We have all had numerous bad experiences as customers in Botswana. I didn’t want to believe it was bad luck, so I went on what one might call a mystery shopping exercise to get a deliberate feel of the reality that is bad customer service, which we all have to endure every day.
I visited the big cooperate firms as well as the smallest food outlets, including street vendors.
I have no intention of pin-pointing or bad-mouthing anyone. The intention is to bring it to people’s attention that bad customer service is not a good thing and is more widespread than we think.
My take is that an agent has a chance to make a lasting impression on a potential customer when they first meet. The agent represents not only herself but the organisation for which s/he works. The fact is that there are no second chances, and first impressions always last longer.
Again, remember that news, especially bad news, travel fast. So an angry client will probably talk about your shoddy customer service every chance they get.
There are only a handful of places in Botswana where one can repeatedly get served at world class standards. I have observed that the best service deliverers are mostly franchises. This is a bit of a shame because it would really be great if local organisations could also live up to expectations.
It is a good thing that more and more Batswana are starting their own businesses, but it is also important that they get down to business and provide their clients with proper customer service.
Has no one ever told Batswana that it is rude to chew gum at work, especially at the front desk?
Every time I walk into a bank, I grit my teeth at the unsavoury prospect of being served by a very pretty woman who, unfortunately, has chronic chewing gum addiction. It does not matter how much rapport one develops with a customer or how beautiful their smile is, chewing gum behind a service desk or while serving a customer is simply improper.

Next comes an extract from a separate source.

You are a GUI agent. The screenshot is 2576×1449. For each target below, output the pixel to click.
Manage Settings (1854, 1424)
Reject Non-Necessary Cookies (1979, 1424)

Immigration staff: you are the first port of entry into Botswana. Foreigners who visit this country are also potential investors who are looking to create employment in Botswana. It, therefore, makes me cringe when you serve these would be investors with little courtesy. It is embarrassing for me to have to defend the indefensible when a foreign friend or visitor rightfully complains about your shoddy customer service. You see, such people travel the world, and they have experienced first class customer service.
Our buildings are always well kept and we seem never to get the uniform wrong. It is also common knowledge across the world that Batswana are some of the best looking people in the world. I just don’t understand why our looks do not match our professionalism and service delivery.
At the end of the day we are in the jobs that we are in because of the customers we serve.
In other words, our pay checks are from our customers. Ideally we are to leave home everyday knowing that we are going into the working world for one reason only and that is to make our customers happy. Of all the places in the world, Botswana is a country where a visitor would naturally expect the best customer service.
Firstly, we are internationally acclaimed for being peace loving people. Secondly, we are a cultural society whose democratic and consultation ideals are obtained from our traditional society. So why is it so difficult to extend the same courtesy of botho to our clients?
Customer service is as much a commodity as the tourism industry that we peddle overseas.
It all begins with good service delivery.